We then more GameActionInfo elements and advance the watermark to infinity by calling the advanceWatermarkToInfinity. Similarly, these elements are also on time because the watermark is infinity.

// The watermark advances slightly, but not past the end of the window
.advanceWatermarkTo(baseTime.plus(Duration.standardMinutes(3)))
.addElements(
  event(redOne, 1, Duration.standardMinutes(4)),
  event(blueOne, 2, Duration.standardSeconds(270))
)
// The window should close and emit an ON_TIME pane
.advanceWatermarkToInfinity

To run the test, we use the runWithContext, this will run calculateTeamScores using the ScioContext. In calculateTeamScores, we pass the SCollection we created above using testStreamOf. The IntervalWindow specifies the window for which we want to assert the SCollection of elements created by calculateTeamScores. We want to assert that elements with initial window of 0 to 20 minutes were on time. Next we assert, using inOnTimePane that the SCollection elements are equal to the expected sums.

runWithContext { sc =>
  val teamScores =
    LeaderBoard.calculateTeamScores(sc.testStream(stream), teamWindowDuration, allowedLateness)

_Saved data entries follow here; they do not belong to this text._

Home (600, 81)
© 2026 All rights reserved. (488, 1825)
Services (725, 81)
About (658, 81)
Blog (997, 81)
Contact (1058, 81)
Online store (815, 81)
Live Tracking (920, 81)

  val window = new IntervalWindow(baseTime, teamWindowDuration)
  teamScores should inOnTimePane(window) {
    containInAnyOrder(Seq((blueOne.team, 12), (redOne.team, 4)))
  }
}

Scio provides more SCollection assertions such as inWindow, inCombinedNonLatePanes, inFinalPane, and inOnlyPane. You can find the full list here. More information on testing unbounded pipelines can be found here.